**GIVEN RECORDS**.

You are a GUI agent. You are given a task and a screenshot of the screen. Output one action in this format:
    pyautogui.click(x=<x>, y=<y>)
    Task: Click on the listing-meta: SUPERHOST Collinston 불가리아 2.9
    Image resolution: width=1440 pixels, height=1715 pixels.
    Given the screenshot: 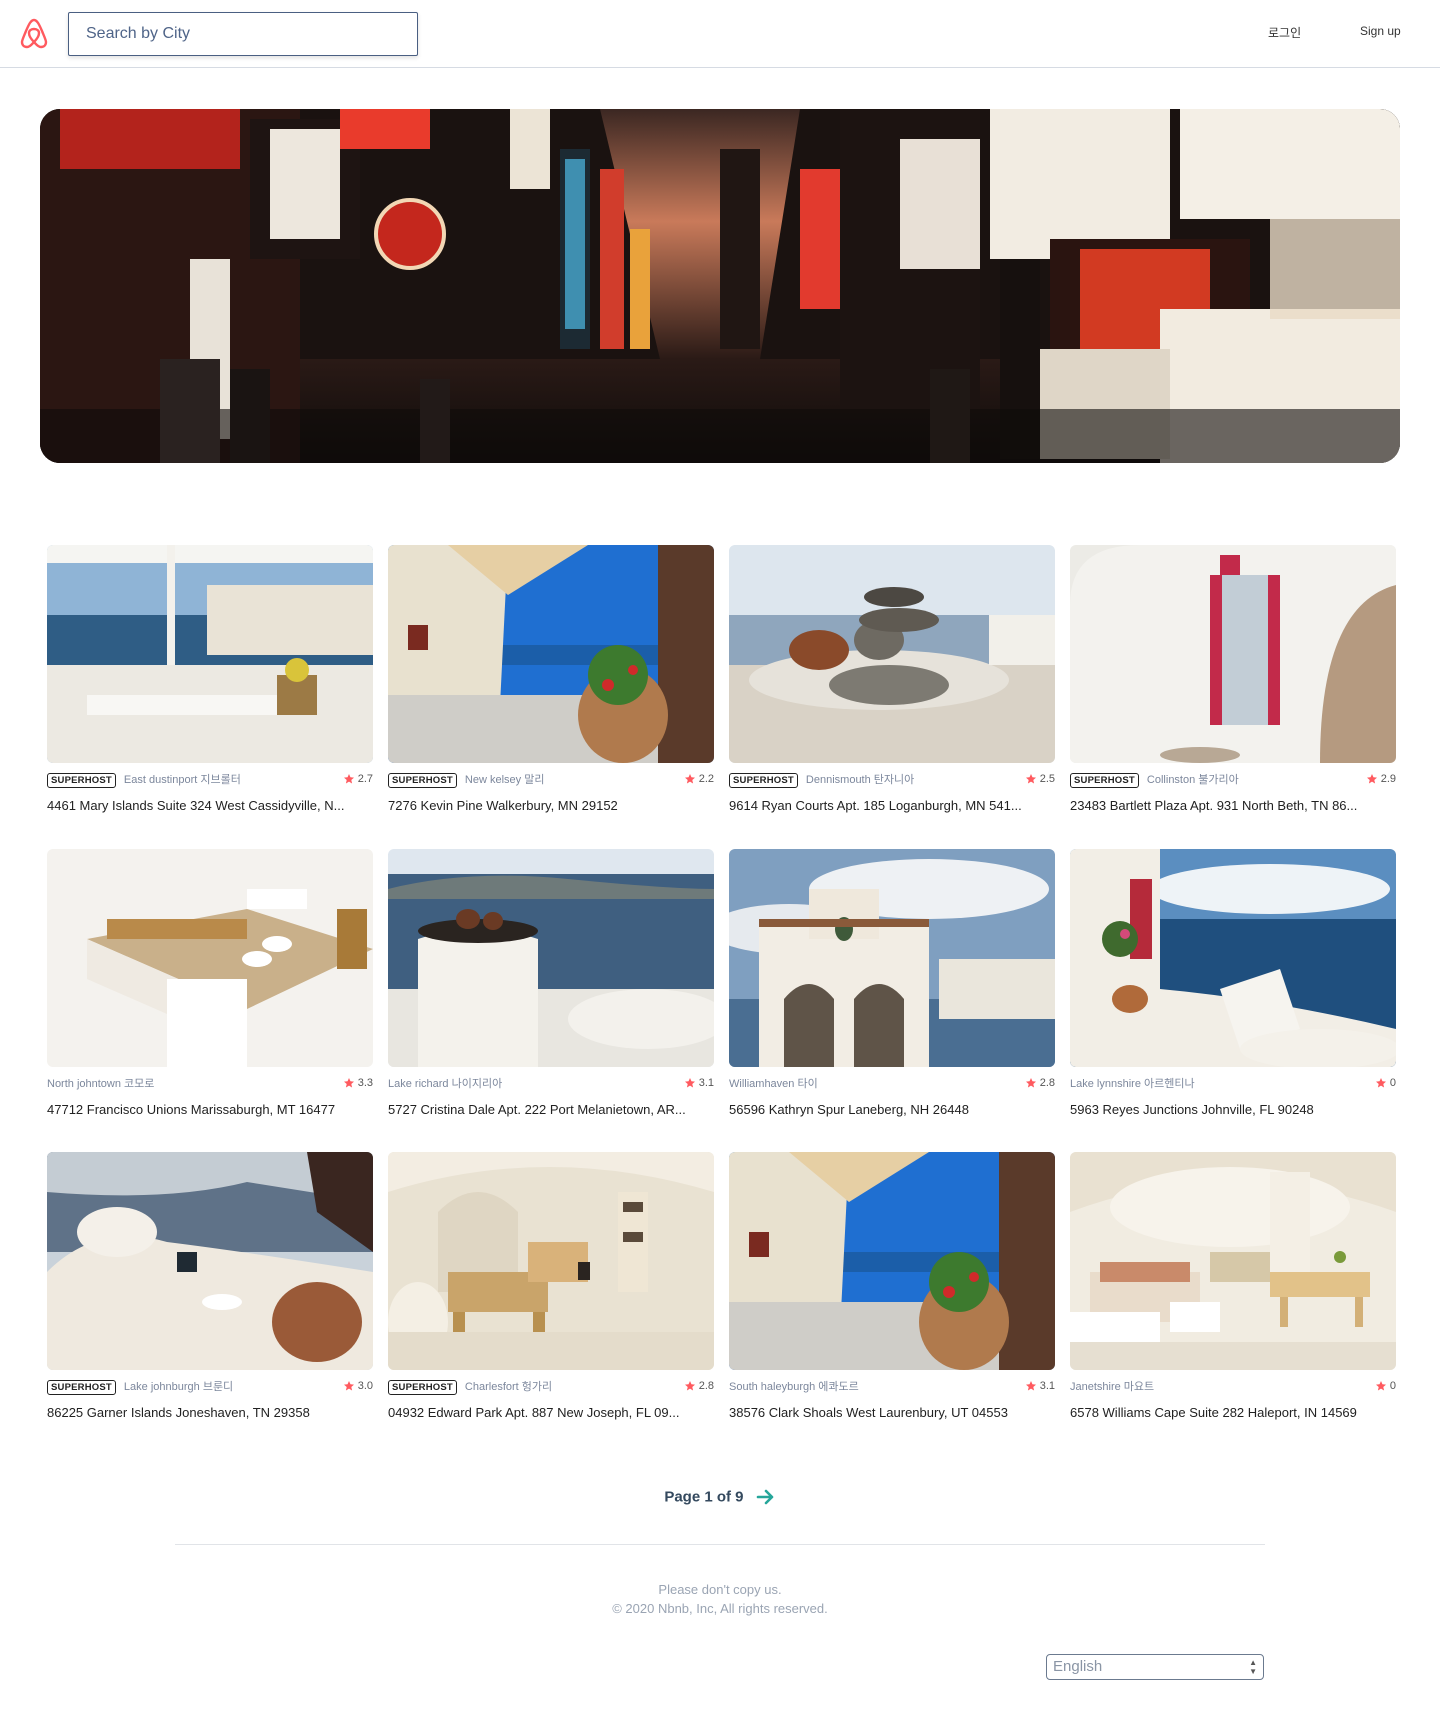 What is the action you would take?
    pyautogui.click(x=1233, y=780)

**JOB**. Please update the lines from the first one down to the line containing "Task: Click on", putting "step" in place of "action" and leaving everything else unchanged.

**TASK ANSWER**.
You are a GUI agent. You are given a task and a screenshot of the screen. Output one step in this format:
    pyautogui.click(x=<x>, y=<y>)
    Task: Click on the listing-meta: SUPERHOST Collinston 불가리아 2.9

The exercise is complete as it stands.